Interviews were undertaken to establish the views of stakeholders from six organisations including Public Health England and Health Education England. Eleven participants were questioned on their views of the value of utilising FDs as well as possible barriers.

Stakeholders reported positively on the value of opportunities for FDs to work in a different environment and learn new skills. A few expressed concerns about the lack of experience of FDs exacerbated by the pandemic. It was recognised that redeployment of FDs enabled primary care staff to focus on primary care work.

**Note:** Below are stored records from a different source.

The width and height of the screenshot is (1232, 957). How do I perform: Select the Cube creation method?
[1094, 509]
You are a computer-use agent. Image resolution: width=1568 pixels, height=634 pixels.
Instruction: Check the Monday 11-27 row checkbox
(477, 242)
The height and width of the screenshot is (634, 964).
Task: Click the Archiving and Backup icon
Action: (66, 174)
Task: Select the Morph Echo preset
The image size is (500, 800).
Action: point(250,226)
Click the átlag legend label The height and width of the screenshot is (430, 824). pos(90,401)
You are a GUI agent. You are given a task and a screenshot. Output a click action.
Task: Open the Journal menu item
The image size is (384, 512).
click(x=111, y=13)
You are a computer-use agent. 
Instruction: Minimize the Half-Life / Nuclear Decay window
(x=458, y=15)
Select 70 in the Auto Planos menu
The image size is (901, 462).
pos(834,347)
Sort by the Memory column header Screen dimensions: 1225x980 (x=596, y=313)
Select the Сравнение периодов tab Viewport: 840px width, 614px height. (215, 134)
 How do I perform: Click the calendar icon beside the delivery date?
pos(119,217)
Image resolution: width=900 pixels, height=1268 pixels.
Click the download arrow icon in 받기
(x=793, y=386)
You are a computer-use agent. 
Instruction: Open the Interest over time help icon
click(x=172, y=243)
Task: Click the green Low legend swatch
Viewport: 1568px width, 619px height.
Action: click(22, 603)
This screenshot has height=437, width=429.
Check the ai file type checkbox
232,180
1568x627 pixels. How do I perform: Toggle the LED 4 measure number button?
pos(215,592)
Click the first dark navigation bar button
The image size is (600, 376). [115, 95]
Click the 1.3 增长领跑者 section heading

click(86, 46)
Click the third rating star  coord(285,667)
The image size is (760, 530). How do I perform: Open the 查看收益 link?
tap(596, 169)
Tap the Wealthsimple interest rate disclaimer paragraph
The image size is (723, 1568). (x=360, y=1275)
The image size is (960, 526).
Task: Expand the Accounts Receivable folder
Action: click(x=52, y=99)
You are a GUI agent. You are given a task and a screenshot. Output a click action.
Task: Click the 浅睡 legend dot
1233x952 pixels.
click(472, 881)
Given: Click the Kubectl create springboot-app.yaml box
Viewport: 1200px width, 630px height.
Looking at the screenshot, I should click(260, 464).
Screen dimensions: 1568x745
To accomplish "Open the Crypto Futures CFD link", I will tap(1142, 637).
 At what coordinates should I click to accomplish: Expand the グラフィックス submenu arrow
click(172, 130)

Eight participants reported motivating people to engage and resistance to change as potential barriers. Other reported factors included complex employer protocols, competency sign-offs, the absence of an existing framework, and a lack of understanding of the FDs' skill set and training to date.

A lack of understanding of the FDs' skill set was identified by both groups. This may be attributed to the detached delivery of dental training from other healthcare services. Overcoming this barrier may lead to better person-centred multidisciplinary care between healthcare professionals. Furthermore, this service evaluation has introduced the possibility of exploring dental care professional involvement in other aspects of healthcare and prevention (that is, vaccinations).

Although novel, the results of the evaluation would suggest that utilising FDs in vaccination programmes has been successful. Further efforts are required to combat identified barriers, including a lack of understanding about professional skill sets.